What you produce should be every line from the data that includes "icon".

Input:
****
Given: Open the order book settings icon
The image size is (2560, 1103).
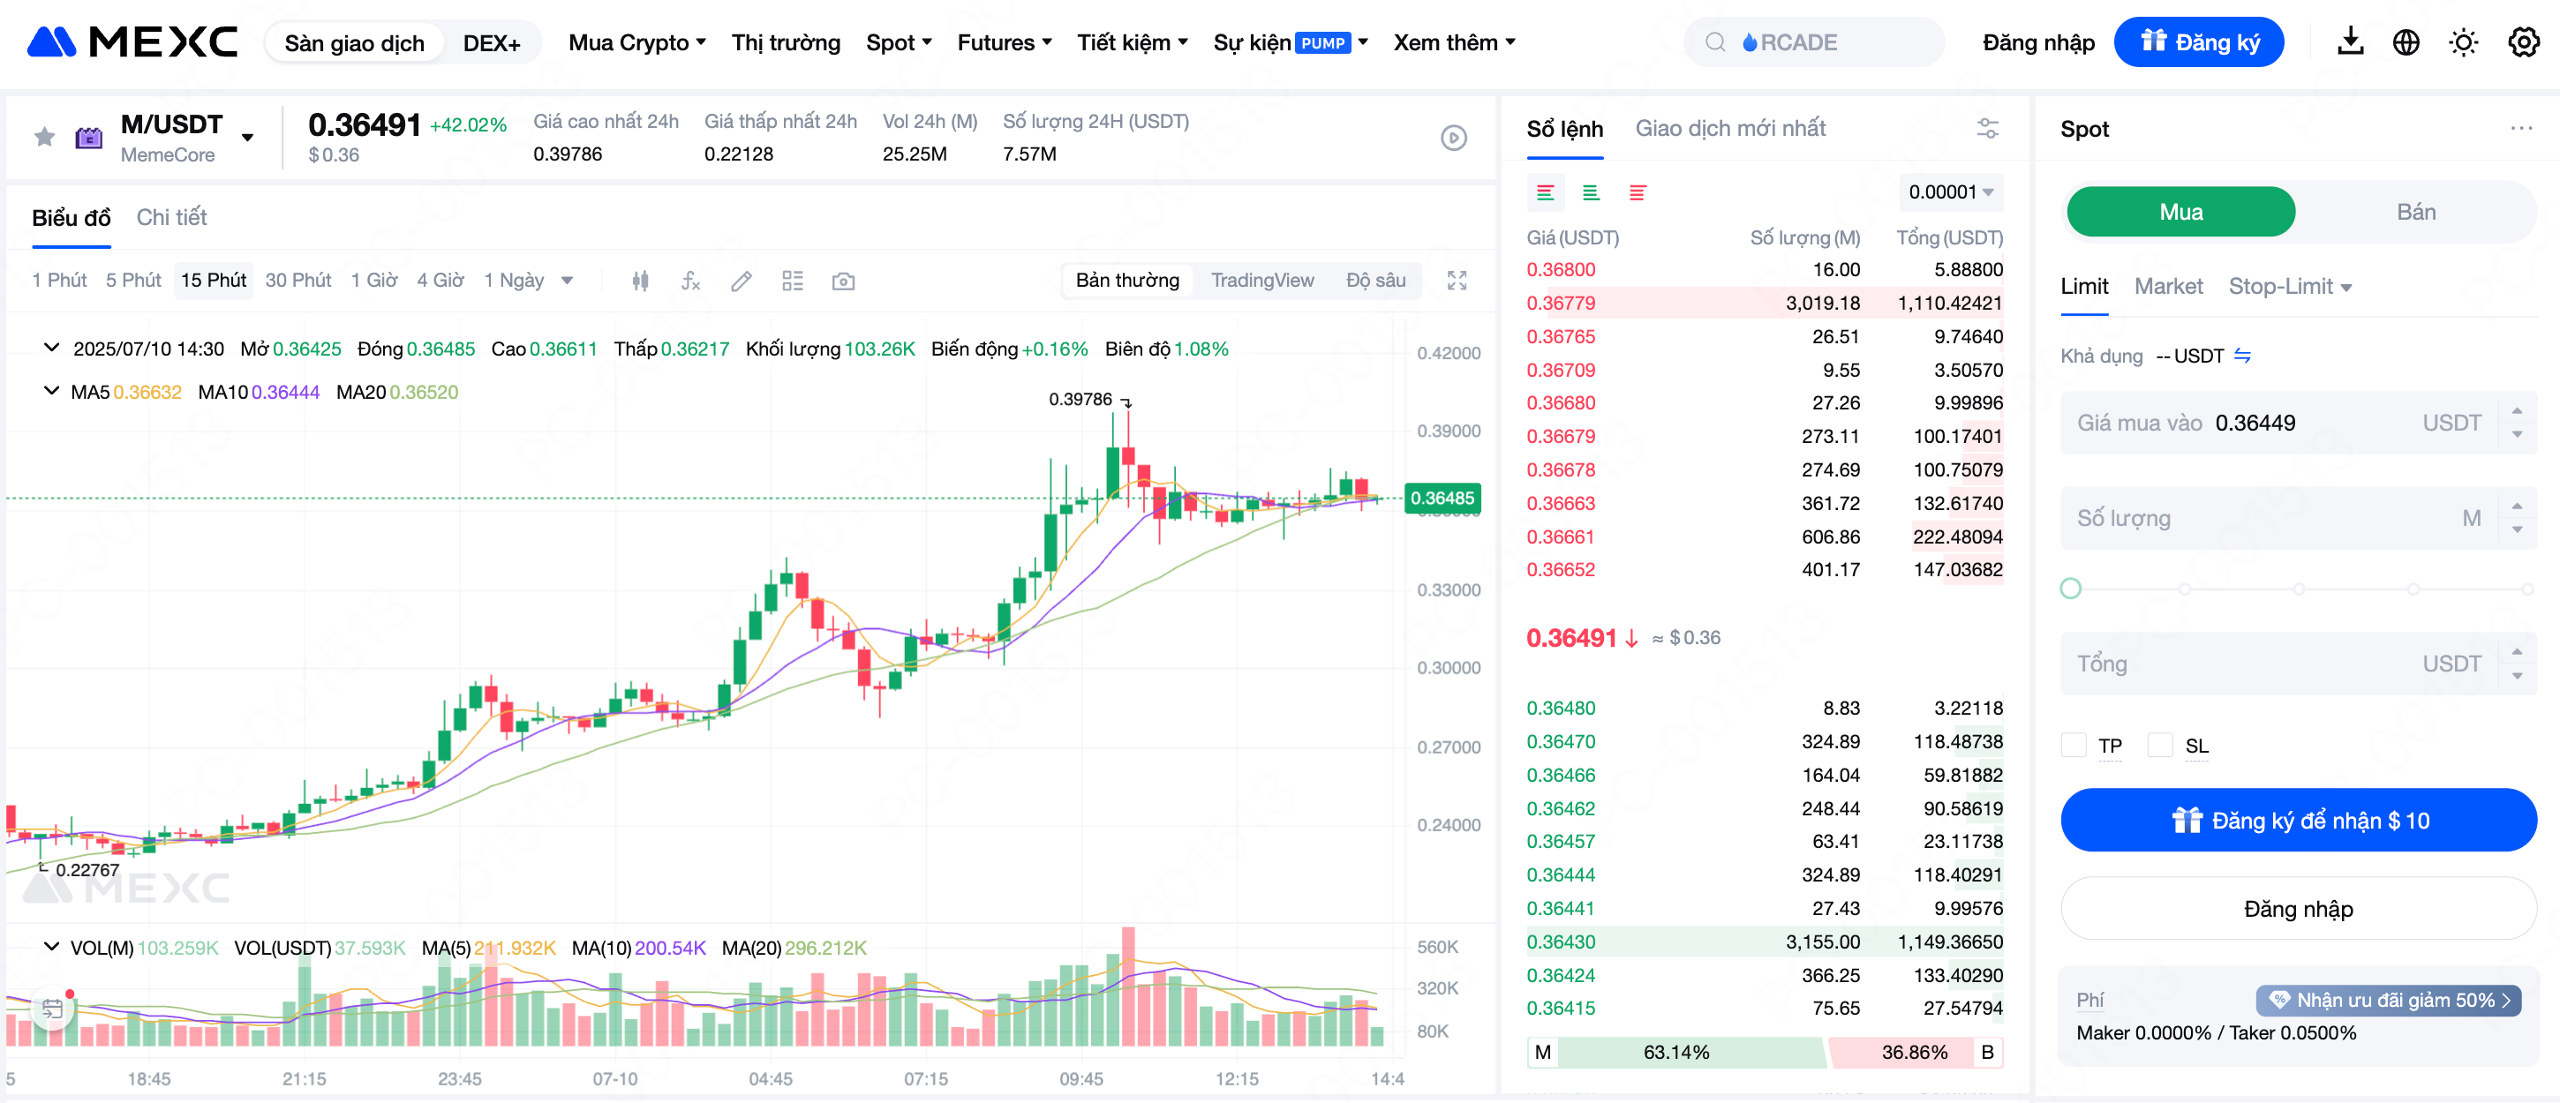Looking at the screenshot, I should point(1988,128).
****
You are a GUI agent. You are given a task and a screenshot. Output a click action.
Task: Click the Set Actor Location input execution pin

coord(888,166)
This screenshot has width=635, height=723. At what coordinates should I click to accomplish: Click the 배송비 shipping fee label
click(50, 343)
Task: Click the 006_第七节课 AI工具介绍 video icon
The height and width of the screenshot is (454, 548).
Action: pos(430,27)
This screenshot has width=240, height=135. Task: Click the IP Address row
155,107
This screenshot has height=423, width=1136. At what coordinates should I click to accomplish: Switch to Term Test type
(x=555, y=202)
****
Response:
Given: Open the order book settings icon
Task: Click the 006_第七节课 AI工具介绍 video icon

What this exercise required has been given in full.